Coloro che, come gli assistenti sociali, si dedicano al lavoro sociale ed educativo e che, quindi, hanno a che fare con ciò che è proprio ontologicamente di ogni uomo, la sua fragilità, sperimentano da tempo l’insufficienza di un approccio meramente scientista basato solo sulle scienze umane o di una mera deontologia professionale, intesa come insieme di precetti da rispettare. 



E non perché queste dimensioni siano inutili, ma perché appaiono insufficienti. Gli operatori sociali di fatto hanno riscoperto, nella loro concreta esperienza, l’importanza della dimensione delle virtù del carattere, senza di cui non si sarebbe motivati e guidati nel concreto delle diverse e mutevoli situazioni ad applicare e tradurre gli stessi precetti della deontologia e tantomeno ad “inventare” creativamente soluzioni nuove come un gesto affettuoso o una battuta ironica. 
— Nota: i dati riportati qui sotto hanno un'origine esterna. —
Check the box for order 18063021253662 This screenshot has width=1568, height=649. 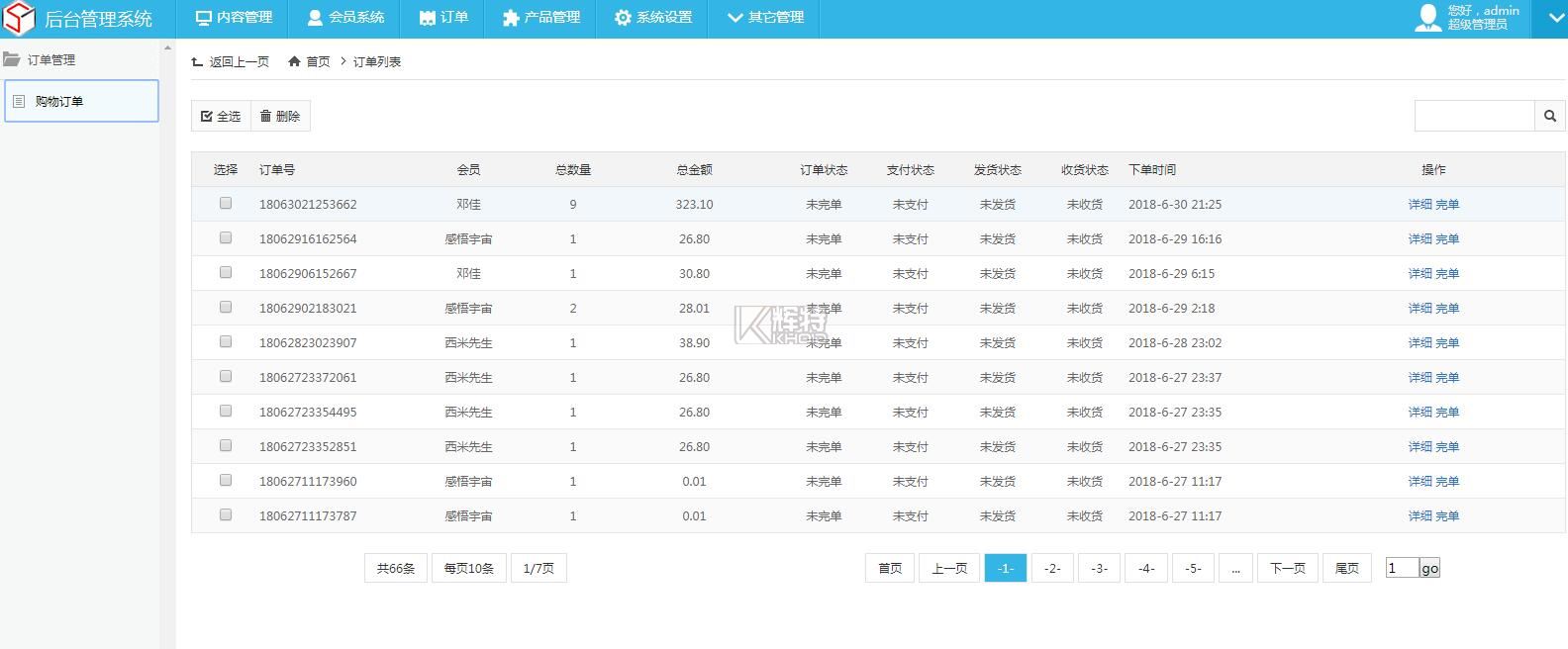(226, 203)
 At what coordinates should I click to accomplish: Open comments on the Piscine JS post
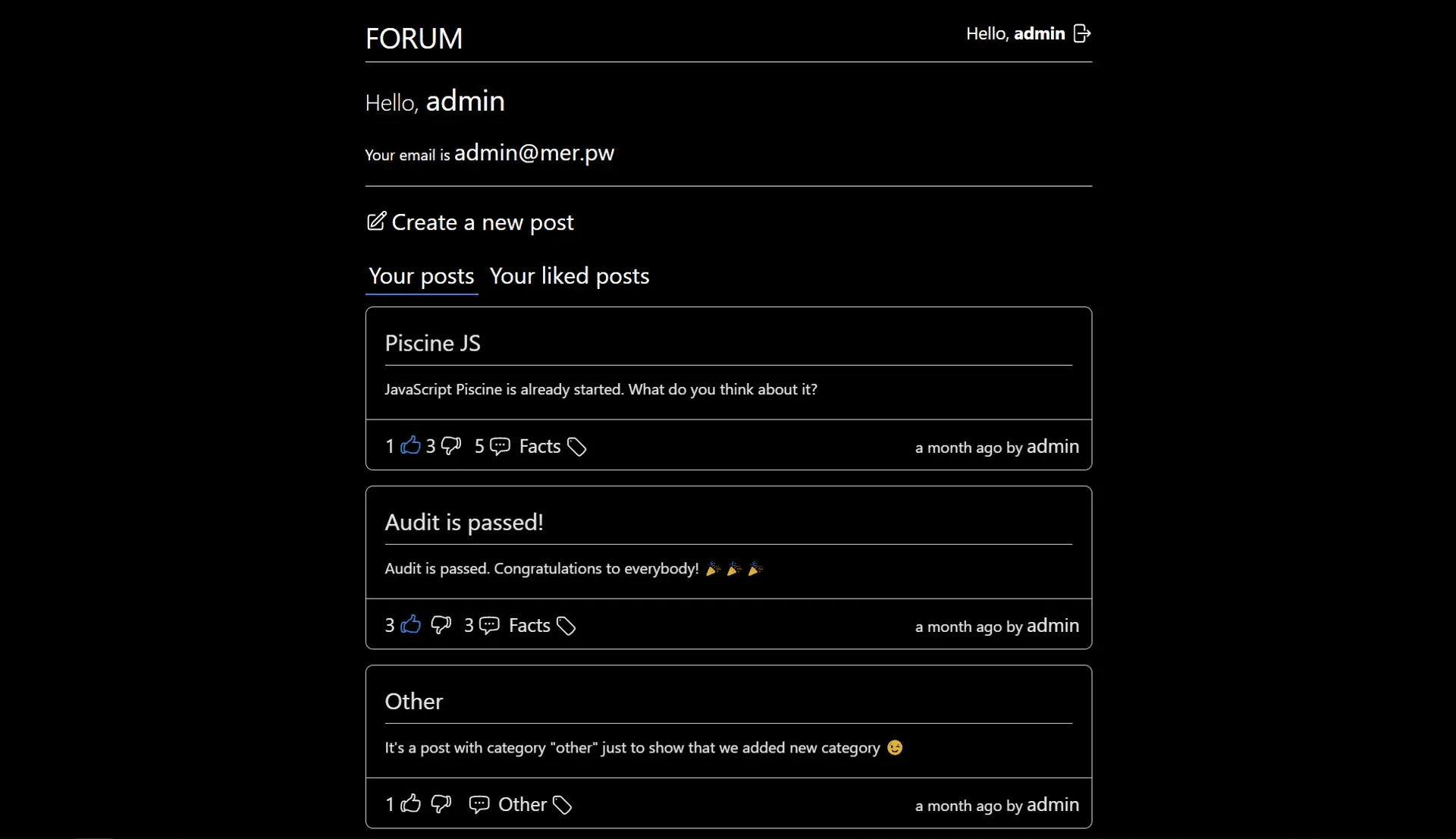pyautogui.click(x=500, y=446)
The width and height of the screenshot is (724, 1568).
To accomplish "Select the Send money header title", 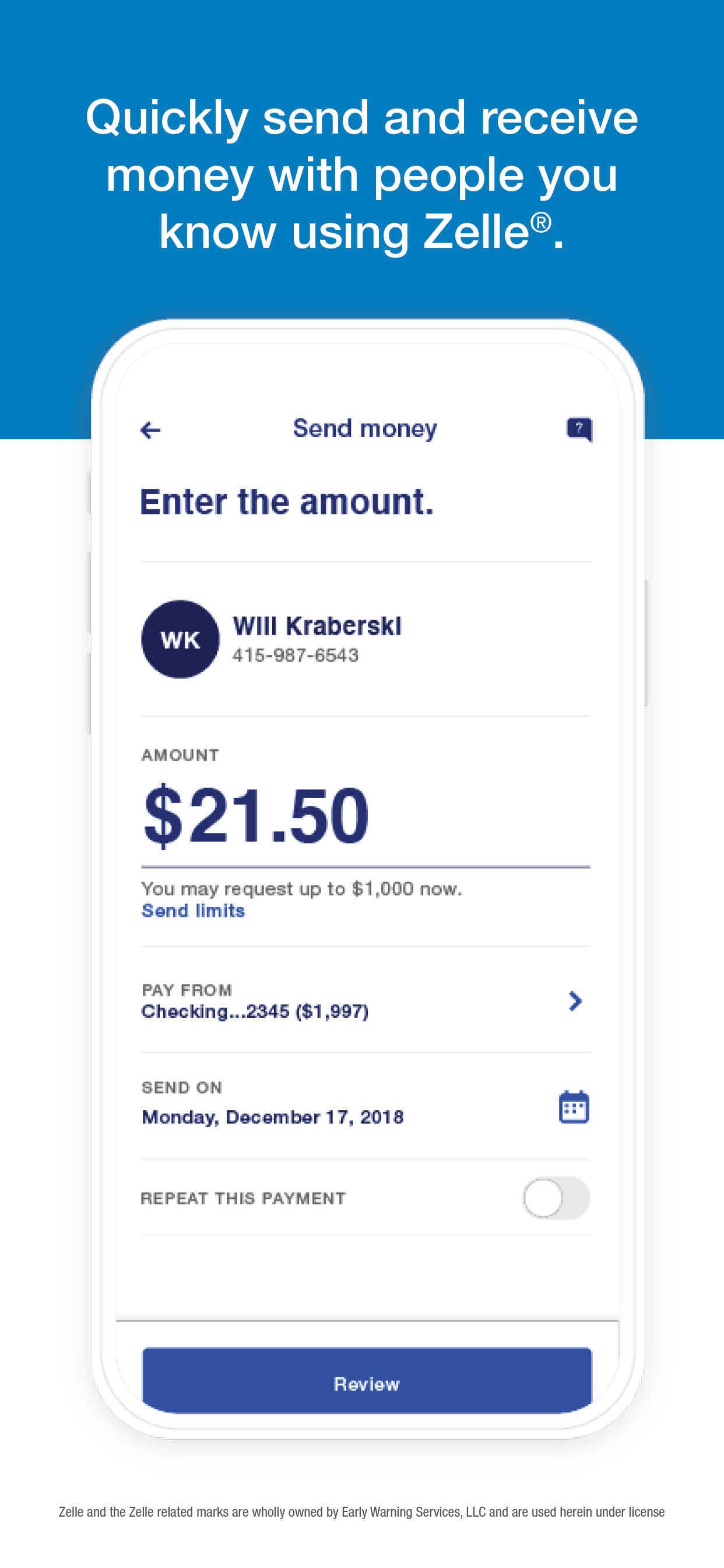I will pyautogui.click(x=365, y=429).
Tale riscoperta è stata certo incoraggiata dall’attuale rilancio dell’etica delle virtù (Virtue Ethics) nel contesto filosofico internazionale. Il volume Le virtù in azione. Prospettive per il lavoro sociale ed educativo a cura di Daniela Piscitelli e Giuseppe Trevisi (Marcianum Press 2021), che raccoglie molte comunicazioni tenute ad un convegno promosso a Milano dall’associazione Mete nel novembre del 2018, ha il pregio di tenere insieme la riflessione teorica sulla centralità della riscoperta delle virtù nel panorama culturale e filosofico contemporaneo con le esperienze di chi lavora professionalmente in ambito sociale. 
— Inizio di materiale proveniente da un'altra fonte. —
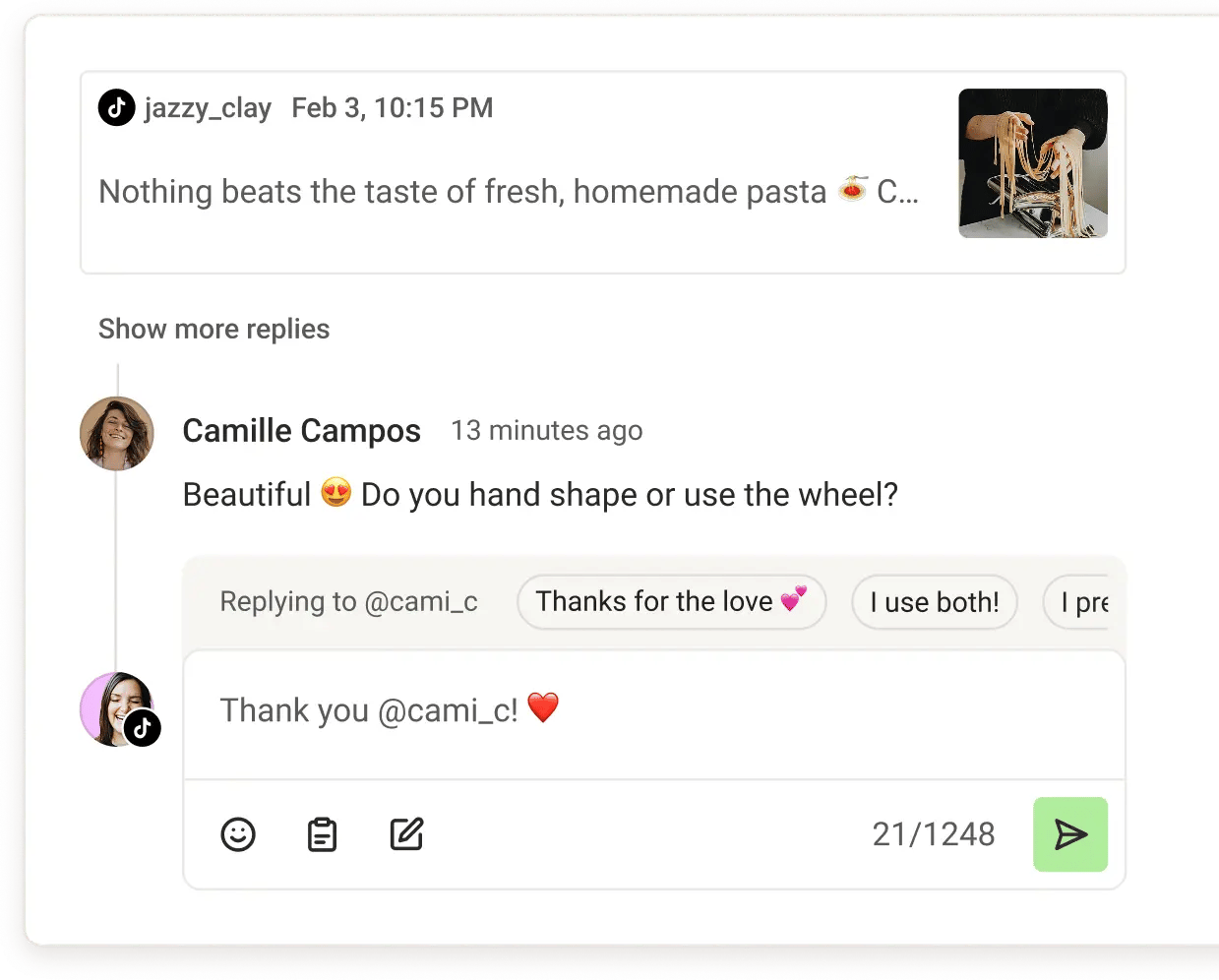The height and width of the screenshot is (980, 1219).
Task: Click the TikTok badge on the reply avatar
Action: click(144, 728)
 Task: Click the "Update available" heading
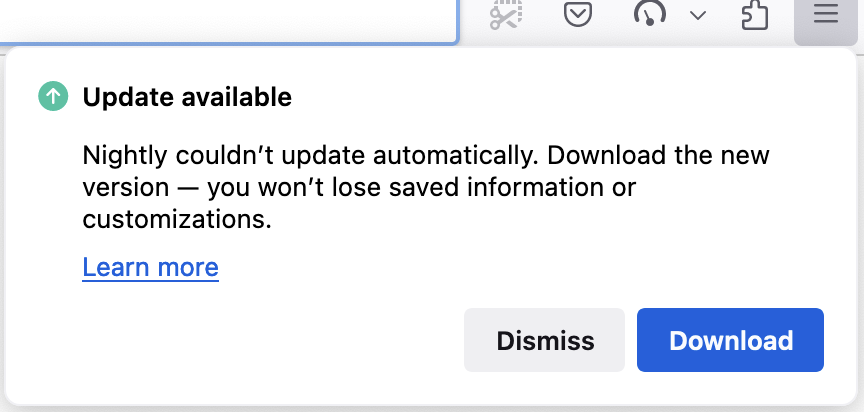(x=187, y=97)
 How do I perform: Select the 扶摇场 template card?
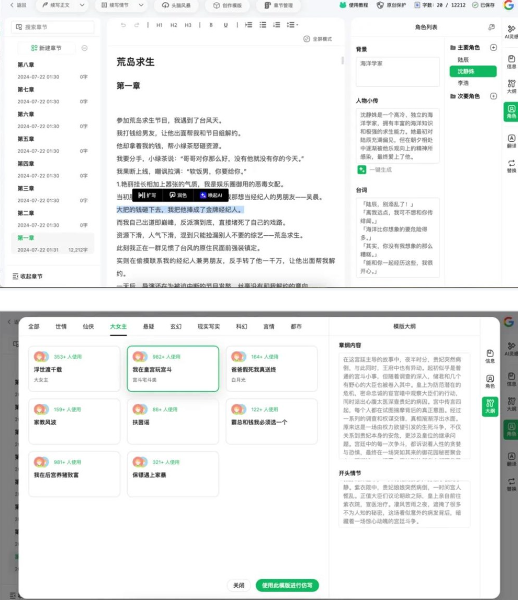[173, 421]
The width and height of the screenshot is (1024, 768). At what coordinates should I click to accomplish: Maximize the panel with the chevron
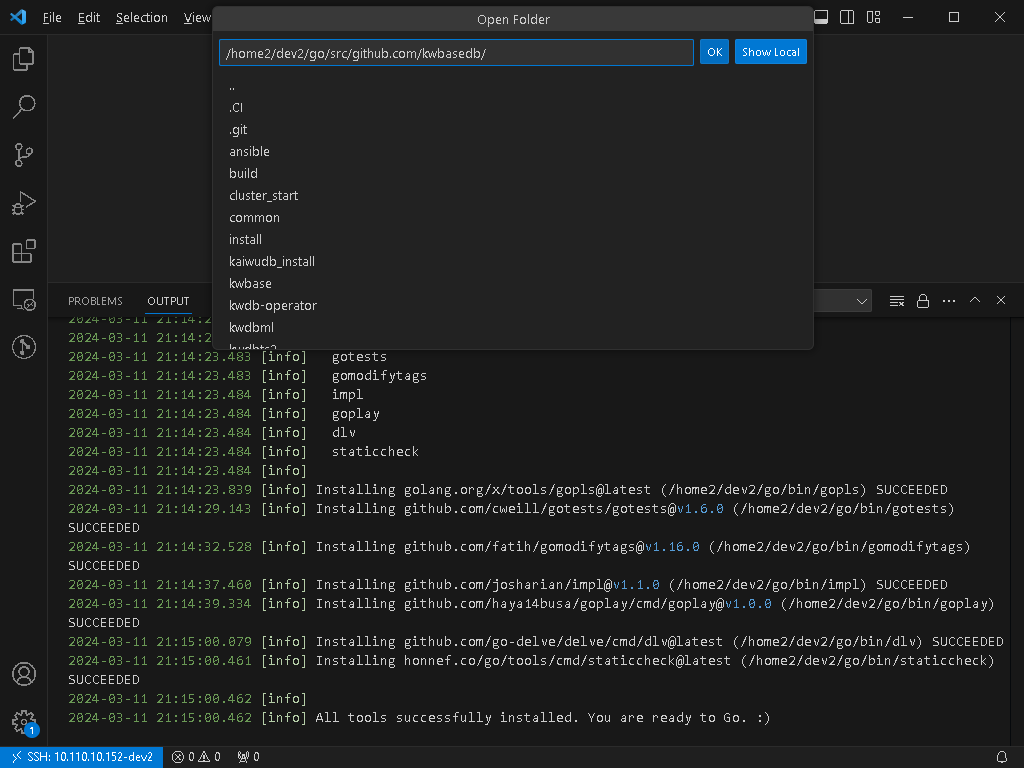974,300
Per quanto riguarda il primo aspetto i vari contributi di docenti universitari (Botturi, Campodonico,  Mortari, Piscitelli, Samek Lodovici, Trevisi, Ubbiali, Vaccarezza) si soffermano sia sui caratteri generali di questa riscoperta della dimensione classica delle virtù, sia su singole virtù come la fiducia, la speranza e la giustizia. In particolare il tema della fiducia appare importante perché è alla base della dimensione comunitaria e del lavoro educativo. Senza coltivare una base di fiducia, alimentata a sua volta dalla speranza, non è possibile la vita sociale e politica e quindi neppure il lavoro sociale. 

Questo tema, trattato inizialmente da Francesco Botturi, è ripreso spesso nella seconda parte del volume nei diversi contributi di “esperti” del settore (Mariani, Giordano, Chiarelli, Casini, Vacante, Gorgoni, Biancotto), i quali sottolineano la centralità della dimensione relazionale nel lavoro sociale ed educativo. Non si può pensare ad una maturazione virtuosa dell’operatore sociale e di coloro che usufruiscono della sua attività senza un lavoro “fiducioso” di ascolto e d’intelligente valorizzazione dell’altro e senza rinunciare ad imporre propri schemi precostituiti. 
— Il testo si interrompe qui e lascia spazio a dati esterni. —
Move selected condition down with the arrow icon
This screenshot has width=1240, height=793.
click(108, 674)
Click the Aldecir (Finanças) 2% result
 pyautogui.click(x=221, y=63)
Si tratta, in altri termini, di attivare un riconoscimento dell’avvenimento dell’altro. Come è stato giustamente osservato, “generoso non è soltanto chi dona, ma chi accetta di ricevere e si mostra riconoscente, perché in tal modo attiva un movimento di reciprocità che sgancia il dono dal rischio di andare in cortocircuito” (p. 144). Questa sottolineatura della responsabilizzazione di tutti i partecipanti ad una comunità, in cui dovrebbero eccellere proprio gli operatori sociali, manifesta la dimensione comunitaria implicita, in particolare, nel lavoro di costruzione di reti relazionali teorizzato a suo tempo da Lia Sanicola (Dinamiche di rete e lavoro sociale, Liguori 2009). 

In sostanza: le virtù del carattere non sono riducibili ad un elenco di buone qualità da applicare sul modello dei precetti della deontologia professionale aggiornati, ma come suggerisce il titolo del volume Le virtù in azione, devono essere lette come espressioni di quel dinamismo di maturazione umana complessiva, mosso da un interesse ultimo per il bene, che, come osservato da Alasdair MacIntyre, si alimenta necessariamente nelle comunità di vita e di lavoro ed alimenta a sua volta tali comunità. Questo dinamismo virtuoso non può mai prescindere da un lavoro intimamente personale. Come è stato opportunamente osservato: “c’è un lavoro inarrestabile da fare sempre come operatori: essere impegnati con sé stessi” (p. 11).